Sunday, July 1, 2012

50 Years of Rolling Stones

I'll bet that when they got together and played their first gigs that the Stones never guessed that they would still be playing 50 years later. So their 50th Anniversary Tour will be next year instead of this one. Doesn't matter nobody else even comes close.

Why? Because they are a blues based band and blues is one strain of music that never goes out of style. Waves of popularity come and go along with the ebb and flow of certain popular musicians, but there is a simple reason why. It has always stayed close to its roots.

When they began their careers, they had a reputation as being bad boys. Their music always had sex appeal, their reputations as hard partiers is legendary. Their riffs and licks come straight out of the down and dirty blues. Their ability to crank out music that people find impossible not to dance to has spanned generations. They were never considered good looking, but their careers have flourished while other pretty boys came and went and are long forgotten.

What is it about the blues? Consider B.B. King. How old is he now? But the music he plays now is the same kind of music he played 50 years ago. Buddy Guy's new recordings sound just as good as recordings from years ago, and it is still in the same style. Koko Taylor sang the same kind of blues her entire career. So did Muddy Waters.

The evidence is right there in the roots. When the Stones came to America on their first tour, they were excited about getting the chance to visit the recording studios where Muddy and other blues and R&B greats recorded. Funny thing is is that at that time, American teenagers were so tuned into pop music that they were puzzled about who Muddy was and why the Stones wanted to meet him. Of course, the fact that the Stones recorded old blues tunes helped bring new attention and cash flow to blues music and blues musicians.

Martin Scorsese made a fabulous series on the blues for PBS called The Blues: A Musical Journey. It is definitely worth watching. I loved the entire series. Netflix has it.

See, the thing about blues musicians is that there are certain traditions to their forms which have worked very well and will continue to work for as long as men and women continue to have relationships, and for as long as men and women enjoy going out for dancing and drinking.

You don't find blues musicians hopping on whatever fashion bandwagon happens to be rolling by. That's why there is a long sustain in the careers of blues musicians. Some pop musicians face that painful question of whether to keep touring or hang it up because they had one big hit way back when and they have not scored another big hit since and the question is how long will people keep buying tickets to hear them.

Not true with the blues. I heard Buddy Guy years ago, and if you hear him now, you still got someone who can play with a lot of visceral appeal with a performance honed to a fine edge. Yet, you cannot name a pop hit single of his, because he never had any. His career was built on a body of work, so he never had a big up and down. Old blues players never ask themselves if people still want to hear this. They know they do.
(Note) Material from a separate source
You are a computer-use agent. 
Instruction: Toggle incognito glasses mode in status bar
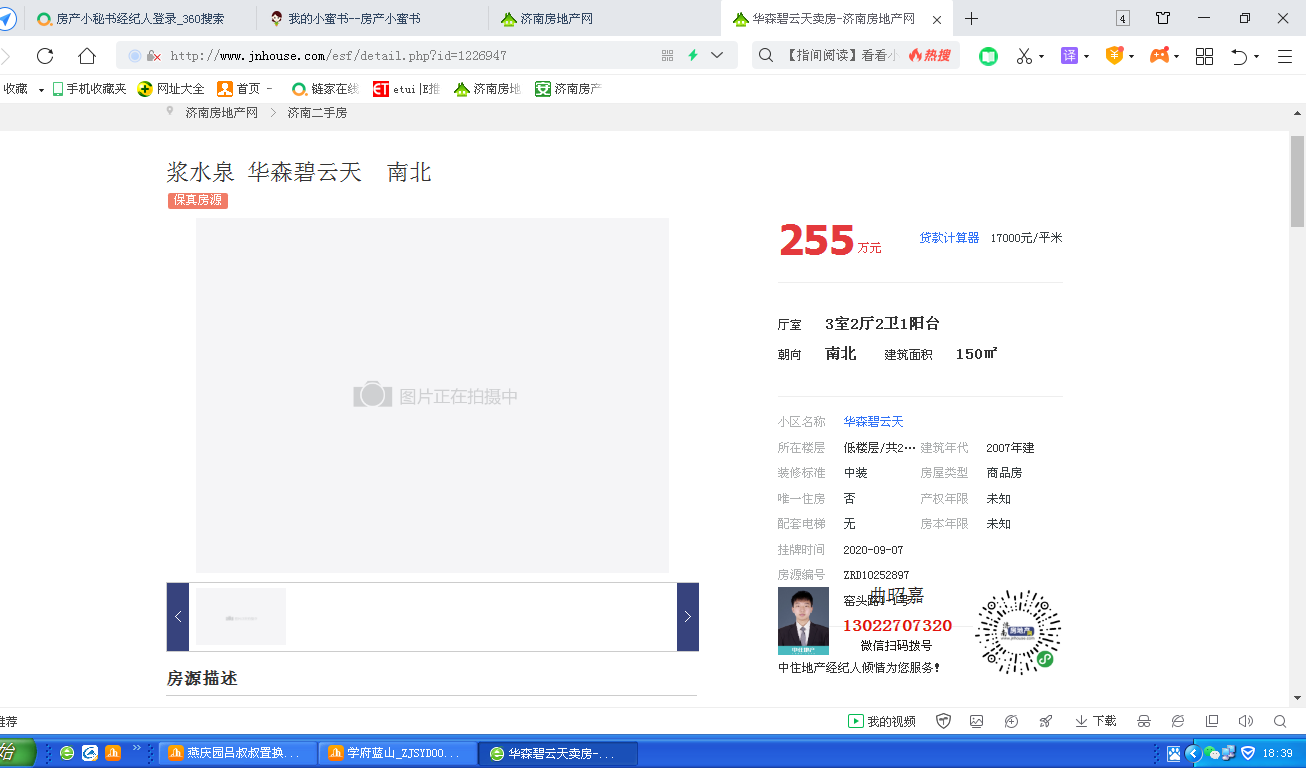[1143, 720]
So the Stones followed a more of a typical blues trajectory. Their popularity is not based on just one hit or a handful of hits. Sure they have had huge pop hits and experimented with various style twists, but underneath it all, still throbbed the old, insistent, funky blues. Strip down their R&B styles to the core and you still have blues. Strip down their dance numbers and you come back to blues.

That's the secret to their success. They kept on practicing until they got great and it never occurred to them to not get on stage any more. Maybe one of these days they will retire, but I have a feeling that they will continue to outlive their contemporaries and outperform them as well. All their inspirations did it this way. Muddy played till he died.

The very thought of the Stones being on a 50th Anniversary tour just sort of boggled my mind.

But then, keep it in perspective. Ray Bradbury wrote until he died at 91. People who do what they love keep going. There are many other examples. Who else would you name?